In 1935 he married Piyale Altınoğlu. This would be Hikmet’s third marriage, the two before were in Moscow and did not last long. It was Altınoğlu’s second marriage.
He soon started writing for the Akşam daily, wrote movie scripts and edited books to make ends meet. In the same year, his play "Unutulan Adam" (Forgotten Man) was staged at the Darülbedayı Theater.
He was arrested yet again Jan. 17, 1938, and the trial ended with Hikmet being sentenced to 15 more years in jail for "inciting military officers to rebel against superiors."
He was then tried in a military court and sentenced to an additional 20 years in jail for "inciting rebellion." Both sentences were combined and reduced to 28 years and four months.
He wrote some of his best poetry in prison, including his epic masterpiece, "Human Landscapes." The poetry he wrote in prison he managed to have smuggled abroad, bringing him international fame and the support of artists such as Pablo Picasso and Jean-Paul Sartre.
However, the state deemed his poems communist propaganda. Despite his protestation of innocence, it was only when Ahmet Emin Yalman from the Akşam daily started a campaign on his behalf in 1949 that the public took notice. Hikmet then went on a hunger strike several times and was hospitalized.
Release only after Democrat Party wins election
It was only after the Democrat Party, or DP, election victory in 1950 and the general amnesty passed by the new government that Hikmet was released after 12 years and seven months in jail.
He divorced his wife soon after his release and went to live with Münevver Berk, with whom he fell in love while in prison.

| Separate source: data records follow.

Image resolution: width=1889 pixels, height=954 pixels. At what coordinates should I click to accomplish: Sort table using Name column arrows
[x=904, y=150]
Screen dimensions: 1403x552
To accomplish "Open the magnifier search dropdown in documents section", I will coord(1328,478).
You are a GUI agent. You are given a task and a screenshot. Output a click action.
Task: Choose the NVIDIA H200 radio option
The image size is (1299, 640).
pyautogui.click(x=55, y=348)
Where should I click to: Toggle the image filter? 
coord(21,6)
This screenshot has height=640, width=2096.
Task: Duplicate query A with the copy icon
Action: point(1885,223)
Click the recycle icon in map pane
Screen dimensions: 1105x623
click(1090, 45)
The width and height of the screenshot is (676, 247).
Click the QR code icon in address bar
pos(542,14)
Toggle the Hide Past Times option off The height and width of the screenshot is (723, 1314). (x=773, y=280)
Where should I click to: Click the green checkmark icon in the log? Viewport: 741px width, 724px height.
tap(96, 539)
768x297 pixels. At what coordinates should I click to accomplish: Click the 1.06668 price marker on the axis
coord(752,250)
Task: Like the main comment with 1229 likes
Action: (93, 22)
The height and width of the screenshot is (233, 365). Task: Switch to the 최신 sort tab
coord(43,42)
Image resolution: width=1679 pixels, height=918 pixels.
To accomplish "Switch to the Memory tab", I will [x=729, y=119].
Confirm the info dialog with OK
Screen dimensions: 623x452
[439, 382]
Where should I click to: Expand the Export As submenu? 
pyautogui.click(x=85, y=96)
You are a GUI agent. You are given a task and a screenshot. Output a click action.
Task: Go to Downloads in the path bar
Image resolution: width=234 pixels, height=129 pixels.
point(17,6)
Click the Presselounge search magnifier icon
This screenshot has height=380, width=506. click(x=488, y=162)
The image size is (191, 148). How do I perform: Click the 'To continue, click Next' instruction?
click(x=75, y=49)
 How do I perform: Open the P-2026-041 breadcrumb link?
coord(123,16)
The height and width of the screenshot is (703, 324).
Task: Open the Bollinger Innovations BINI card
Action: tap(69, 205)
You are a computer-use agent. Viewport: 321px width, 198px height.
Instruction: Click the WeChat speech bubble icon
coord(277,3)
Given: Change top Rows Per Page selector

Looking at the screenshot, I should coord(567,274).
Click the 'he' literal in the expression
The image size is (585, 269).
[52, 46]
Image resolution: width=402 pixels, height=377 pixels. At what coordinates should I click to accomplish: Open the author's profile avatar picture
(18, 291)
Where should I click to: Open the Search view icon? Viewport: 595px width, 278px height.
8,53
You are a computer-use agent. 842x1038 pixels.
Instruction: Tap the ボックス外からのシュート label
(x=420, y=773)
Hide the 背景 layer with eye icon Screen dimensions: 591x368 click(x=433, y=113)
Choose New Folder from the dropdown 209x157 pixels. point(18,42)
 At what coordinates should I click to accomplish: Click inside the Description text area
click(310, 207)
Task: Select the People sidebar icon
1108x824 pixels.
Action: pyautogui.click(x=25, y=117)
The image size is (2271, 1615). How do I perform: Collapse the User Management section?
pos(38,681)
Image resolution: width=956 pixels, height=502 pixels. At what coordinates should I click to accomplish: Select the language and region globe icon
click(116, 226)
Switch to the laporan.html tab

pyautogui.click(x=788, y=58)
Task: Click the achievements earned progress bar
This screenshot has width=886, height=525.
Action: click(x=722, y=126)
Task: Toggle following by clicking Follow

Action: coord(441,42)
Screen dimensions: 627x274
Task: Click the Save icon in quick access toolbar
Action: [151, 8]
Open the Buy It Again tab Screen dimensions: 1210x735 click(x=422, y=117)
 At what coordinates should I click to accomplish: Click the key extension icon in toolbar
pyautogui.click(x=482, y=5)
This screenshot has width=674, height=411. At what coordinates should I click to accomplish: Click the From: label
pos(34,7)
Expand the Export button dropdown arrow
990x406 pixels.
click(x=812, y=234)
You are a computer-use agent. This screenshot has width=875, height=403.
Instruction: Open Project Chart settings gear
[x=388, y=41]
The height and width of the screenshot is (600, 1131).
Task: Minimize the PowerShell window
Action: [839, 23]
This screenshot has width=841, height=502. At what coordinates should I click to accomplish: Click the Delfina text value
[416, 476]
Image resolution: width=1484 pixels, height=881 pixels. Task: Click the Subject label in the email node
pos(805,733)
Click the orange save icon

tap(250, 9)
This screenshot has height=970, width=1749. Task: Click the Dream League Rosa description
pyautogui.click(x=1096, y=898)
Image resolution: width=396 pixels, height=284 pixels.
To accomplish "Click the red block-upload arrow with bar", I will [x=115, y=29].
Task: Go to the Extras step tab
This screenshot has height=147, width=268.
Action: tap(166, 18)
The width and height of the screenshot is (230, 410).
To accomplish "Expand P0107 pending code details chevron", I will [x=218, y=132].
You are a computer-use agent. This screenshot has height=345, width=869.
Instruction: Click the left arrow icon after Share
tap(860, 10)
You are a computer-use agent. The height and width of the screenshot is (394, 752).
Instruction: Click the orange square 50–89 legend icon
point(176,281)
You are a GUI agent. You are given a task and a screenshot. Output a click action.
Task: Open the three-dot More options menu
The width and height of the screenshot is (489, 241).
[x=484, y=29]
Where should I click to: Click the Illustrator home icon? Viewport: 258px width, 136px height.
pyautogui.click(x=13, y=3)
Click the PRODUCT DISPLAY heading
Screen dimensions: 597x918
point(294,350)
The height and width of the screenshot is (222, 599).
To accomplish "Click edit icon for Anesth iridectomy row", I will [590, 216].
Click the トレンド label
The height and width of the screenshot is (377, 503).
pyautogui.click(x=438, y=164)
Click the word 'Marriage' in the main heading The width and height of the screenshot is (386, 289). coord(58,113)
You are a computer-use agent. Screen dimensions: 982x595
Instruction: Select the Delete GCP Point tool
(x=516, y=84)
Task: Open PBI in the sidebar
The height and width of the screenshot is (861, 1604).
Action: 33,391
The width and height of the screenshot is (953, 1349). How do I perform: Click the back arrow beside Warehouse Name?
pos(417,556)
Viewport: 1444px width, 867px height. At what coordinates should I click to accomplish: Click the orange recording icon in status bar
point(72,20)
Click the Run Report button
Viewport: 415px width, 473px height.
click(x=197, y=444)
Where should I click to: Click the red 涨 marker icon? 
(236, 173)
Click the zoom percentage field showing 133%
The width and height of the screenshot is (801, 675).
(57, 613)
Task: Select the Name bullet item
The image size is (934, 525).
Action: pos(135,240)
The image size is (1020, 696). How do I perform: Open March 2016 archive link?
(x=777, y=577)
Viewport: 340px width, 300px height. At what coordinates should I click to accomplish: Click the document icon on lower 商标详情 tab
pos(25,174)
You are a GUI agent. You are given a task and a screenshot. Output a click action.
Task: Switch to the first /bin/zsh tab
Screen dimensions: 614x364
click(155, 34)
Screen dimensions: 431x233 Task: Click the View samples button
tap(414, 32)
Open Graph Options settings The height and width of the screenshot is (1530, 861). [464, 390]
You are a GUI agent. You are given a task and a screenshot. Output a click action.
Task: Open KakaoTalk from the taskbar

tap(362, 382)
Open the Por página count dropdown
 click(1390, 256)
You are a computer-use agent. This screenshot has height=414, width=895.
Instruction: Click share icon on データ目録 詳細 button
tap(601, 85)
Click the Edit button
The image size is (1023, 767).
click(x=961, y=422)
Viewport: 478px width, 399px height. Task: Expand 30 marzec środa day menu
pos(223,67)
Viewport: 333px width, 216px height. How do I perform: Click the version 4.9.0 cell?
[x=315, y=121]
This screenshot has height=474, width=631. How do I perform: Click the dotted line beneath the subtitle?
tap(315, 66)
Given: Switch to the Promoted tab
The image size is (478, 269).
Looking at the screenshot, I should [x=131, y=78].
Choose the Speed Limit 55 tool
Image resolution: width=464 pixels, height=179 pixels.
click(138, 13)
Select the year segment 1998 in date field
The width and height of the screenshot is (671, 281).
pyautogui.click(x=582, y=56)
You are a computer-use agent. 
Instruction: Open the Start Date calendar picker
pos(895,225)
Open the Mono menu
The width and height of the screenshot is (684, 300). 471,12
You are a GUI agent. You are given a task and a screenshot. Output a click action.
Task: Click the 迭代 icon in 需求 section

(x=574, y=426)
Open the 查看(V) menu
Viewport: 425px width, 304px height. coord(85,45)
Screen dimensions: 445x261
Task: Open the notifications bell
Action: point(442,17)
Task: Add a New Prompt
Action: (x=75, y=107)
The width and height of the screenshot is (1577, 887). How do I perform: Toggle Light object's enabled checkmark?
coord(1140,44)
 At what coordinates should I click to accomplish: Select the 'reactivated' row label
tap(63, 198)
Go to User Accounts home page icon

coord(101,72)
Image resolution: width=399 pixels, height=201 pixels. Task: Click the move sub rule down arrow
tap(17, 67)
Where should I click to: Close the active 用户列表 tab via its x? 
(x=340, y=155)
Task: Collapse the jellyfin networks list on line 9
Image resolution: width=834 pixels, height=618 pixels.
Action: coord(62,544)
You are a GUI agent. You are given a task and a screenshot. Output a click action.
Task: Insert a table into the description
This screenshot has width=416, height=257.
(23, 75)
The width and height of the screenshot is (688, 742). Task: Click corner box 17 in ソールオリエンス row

They had a son, Mehmet, in 1951. Despite a medical condition, Hikmet was called up for military service. On June 17, 1951, Hikmet escaped Istanbul and three days later Bucharest Radio reported his arrival in Romania. It was later reported his relative Refik Erduran had taken him by speedboat to reach Bulgaria but they had met a Romanian ship in the Black Sea and Hikmet boarded the ship. He later went on to Moscow. Hikmet’s Turkish citizenship was revoked by a cabinet decision July 25, 1951.
Hikmet’s work has been translated into many languages and his life after his escape was mostly dominated by trips around the world. Speaking at Moscow-organized World Peace Council meetings around the world, he condemned the Korean War, accusing the United States for instigating it. He also protested Turkey sending soldiers as part of the U.N contingent.
Polish citizenship
He was granted Polish citizenship because of distant Polish ancestry and took the surname Borzenski. He married Vera Tulyakova late in 1960.
He met up with Mehmet and Münevver in Poland in July 1961, though he soon left them there and returned to Moscow. In 1962, he received a Soviet passport. After attending a series of conferences around the world in 1962 and half of 1963, he returned to Moscow where he died from a heart attack on June 3, 1963.
He was buried in the Novodevickhiy Cemetery in Moscow. His poetry remained banned in Turkey until 1965. Even after the ban was lifted, many would hide their copies, in fear of being branded as communist.